Lines in the records below that contain the word "width" must each be copied.
=== INFORMATION SHOWN ===
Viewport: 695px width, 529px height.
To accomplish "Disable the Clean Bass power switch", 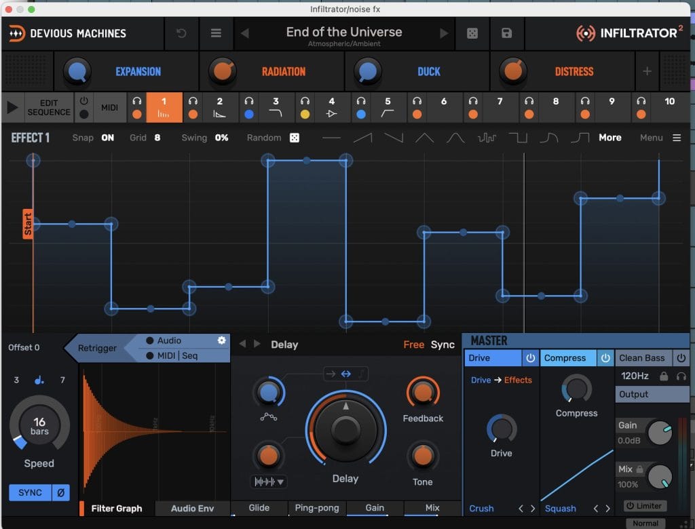I will coord(681,358).
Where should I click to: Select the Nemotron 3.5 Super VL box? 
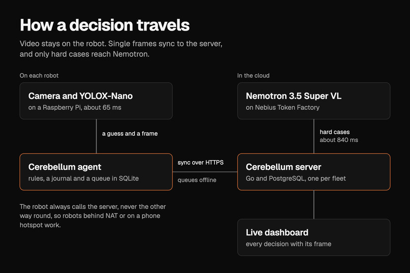[314, 101]
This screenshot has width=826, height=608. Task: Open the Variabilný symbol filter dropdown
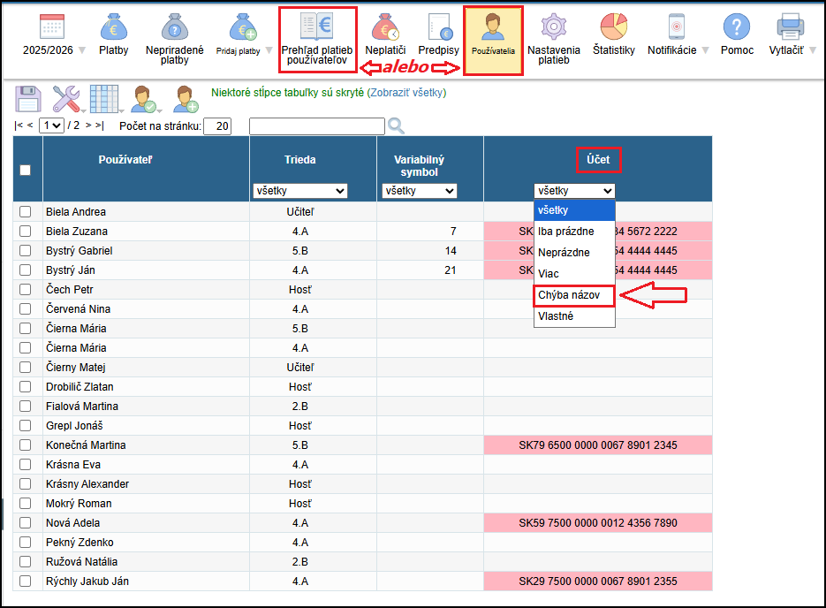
===
**RESPONSE BOX:**
Viewport: 695px width, 529px height.
This screenshot has width=826, height=608. Task: Open the Variabilný symbol filter dropdown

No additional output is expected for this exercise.